Start with profiling.

I just ran a quick oprofile run of a full-table UPDATE on a simple table
with one index, and it looks like RelationGetBufferForTuple uses 4.53%
of the CPU time. Out of that, 2.86 percentage points are spent in
ReadBuffer_common. That means that write-locking the heap pages takes at
most 4.53 - 2.86 = 1.67 % of the total CPU time.

That's the upper limit of the benefit from the scheme you're proposing.
Surely the effort would be better spent on something else. For example,
if you kept the insertion target page just pinned over the calls, which
wouldn't have the problems with triggers etc, you could save that 2.86%.
Which still isn't much. Or take a look at WAL logging. XLogInsert took
16.06% of the CPU time. Earlier tests have suggested that a big chunk of
that time is spent in CRC calculation. Alternative CRC methods have been
suggested in the past, or perhaps that could time could be offloaded to
the WAL writer process, speeding up the UPDATE on a multi-CPU server.

Also, if we're talking about data warehousing, we're talking about big
tables that don't fit in memory. That means that you're likely
bottlenecked by I/O speed, not CPU. If that's the case, saving some CPU
time makes no difference whatsoever. What would help with I/O bottleneck
is to try to make the disk footprint smaller, or make better use of the
I/O bandwidth available.

Three steps to improve throughput:

1. Identify the hardware component that's the bottleneck.
2. Profile the workload to see what's using the bottlenecked resource
the most.
3. Figure out how to make that piece of code cheaper.

--  Heikki Linnakangas EnterpriseDB   http://www.enterprisedb.com


Re: Improving the Performance of Full Table Updates

From
"Gokulakannan Somasundaram"
Date:
Hi Tom/ Heikki,
           Thanks for the suggestion. After profiling i got similar results. So i am thinking of a design like this to get the performance improvement.

a) We can get one page for insert(during update)  and we will hold the write lock on it, till the page gets filled. In this way, RelationGetBufferForTuple will get called only once for one page of inserts.

b) Do you think if we can optimize the XlogInsert in such a way, it will write a page instead of writing all the records in the page.  I think we need to write a recovery routine for the same. Currently the page gets flushed to the WAL, if it gets modified after the checkpoint. So i still need to understand those code pieces. But do you think it is wise to continue working on this line?

Thanks,
Gokul.

On 9/21/07, Heikki Linnakangas <heikki@enterprisedb.com> wrote:
Gokulakannan Somsundaram wrote:
> Again if this full table updates are thought with the OLTP applications in
> mind, then this is not at all a suitable option.

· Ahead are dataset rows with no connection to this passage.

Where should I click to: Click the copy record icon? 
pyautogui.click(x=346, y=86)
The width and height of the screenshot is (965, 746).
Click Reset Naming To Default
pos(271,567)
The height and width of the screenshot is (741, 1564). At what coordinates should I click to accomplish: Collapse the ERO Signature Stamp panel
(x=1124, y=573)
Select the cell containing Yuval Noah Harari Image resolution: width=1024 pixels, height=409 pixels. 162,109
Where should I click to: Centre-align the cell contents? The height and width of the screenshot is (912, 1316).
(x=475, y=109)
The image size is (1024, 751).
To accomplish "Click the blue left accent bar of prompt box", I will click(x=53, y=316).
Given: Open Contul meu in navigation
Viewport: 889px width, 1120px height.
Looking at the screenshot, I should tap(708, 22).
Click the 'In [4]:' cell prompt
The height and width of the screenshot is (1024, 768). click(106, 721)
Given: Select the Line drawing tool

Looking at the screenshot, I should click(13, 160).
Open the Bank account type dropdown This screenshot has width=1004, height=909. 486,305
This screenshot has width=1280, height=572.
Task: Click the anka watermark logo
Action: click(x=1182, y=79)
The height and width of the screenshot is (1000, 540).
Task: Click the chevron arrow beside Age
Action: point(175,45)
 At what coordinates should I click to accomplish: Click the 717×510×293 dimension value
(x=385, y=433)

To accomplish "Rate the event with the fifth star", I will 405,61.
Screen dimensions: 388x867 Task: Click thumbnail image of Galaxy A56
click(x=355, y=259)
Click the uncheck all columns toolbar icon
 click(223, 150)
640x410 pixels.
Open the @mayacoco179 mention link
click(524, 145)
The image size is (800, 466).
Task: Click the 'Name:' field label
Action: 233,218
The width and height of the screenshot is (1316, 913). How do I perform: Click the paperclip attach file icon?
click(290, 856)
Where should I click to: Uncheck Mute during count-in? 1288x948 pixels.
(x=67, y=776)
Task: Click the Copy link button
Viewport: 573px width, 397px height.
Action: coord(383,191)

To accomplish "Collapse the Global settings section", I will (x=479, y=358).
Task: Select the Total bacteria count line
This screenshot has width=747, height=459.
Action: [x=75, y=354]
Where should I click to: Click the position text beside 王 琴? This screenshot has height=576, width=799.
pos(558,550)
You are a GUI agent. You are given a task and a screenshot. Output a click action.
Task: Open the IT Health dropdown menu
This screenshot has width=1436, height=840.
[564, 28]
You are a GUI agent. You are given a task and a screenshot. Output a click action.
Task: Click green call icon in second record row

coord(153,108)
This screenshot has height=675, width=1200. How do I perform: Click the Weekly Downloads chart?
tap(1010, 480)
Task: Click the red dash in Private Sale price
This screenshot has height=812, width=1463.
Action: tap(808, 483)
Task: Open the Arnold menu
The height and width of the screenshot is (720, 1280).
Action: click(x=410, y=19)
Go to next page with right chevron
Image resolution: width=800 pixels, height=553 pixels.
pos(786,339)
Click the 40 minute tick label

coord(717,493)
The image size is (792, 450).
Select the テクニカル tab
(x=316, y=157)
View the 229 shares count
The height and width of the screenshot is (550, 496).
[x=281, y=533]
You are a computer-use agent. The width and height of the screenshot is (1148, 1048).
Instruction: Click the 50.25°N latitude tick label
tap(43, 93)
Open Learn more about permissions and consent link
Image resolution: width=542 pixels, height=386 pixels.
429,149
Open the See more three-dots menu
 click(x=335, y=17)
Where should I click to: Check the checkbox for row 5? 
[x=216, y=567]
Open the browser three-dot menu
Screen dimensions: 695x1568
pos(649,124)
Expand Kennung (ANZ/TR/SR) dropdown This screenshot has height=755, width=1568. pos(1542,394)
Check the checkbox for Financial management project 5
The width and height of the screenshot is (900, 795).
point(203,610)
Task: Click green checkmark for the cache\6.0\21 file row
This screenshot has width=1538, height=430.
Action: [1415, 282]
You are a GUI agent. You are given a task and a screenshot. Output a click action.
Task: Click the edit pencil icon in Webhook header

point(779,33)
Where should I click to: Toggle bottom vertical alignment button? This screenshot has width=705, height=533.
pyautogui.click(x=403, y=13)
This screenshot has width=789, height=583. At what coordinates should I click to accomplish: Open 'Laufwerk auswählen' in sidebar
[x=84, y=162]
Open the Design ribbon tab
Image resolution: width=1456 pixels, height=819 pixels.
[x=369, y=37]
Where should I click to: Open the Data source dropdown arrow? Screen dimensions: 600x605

This will only benefit the
> people with Data Warehouses.
>
> Expecting some more replies....

Start with profiling.

I just ran a quick oprofile run of a full-table UPDATE on a simple table
with one index, and it looks like RelationGetBufferForTuple uses 4.53%
of the CPU time. Out of that, 2.86 percentage points are spent in
ReadBuffer_common. That means that write-locking the heap pages takes at
most 4.53 - 2.86 = 1.67 % of the total CPU time.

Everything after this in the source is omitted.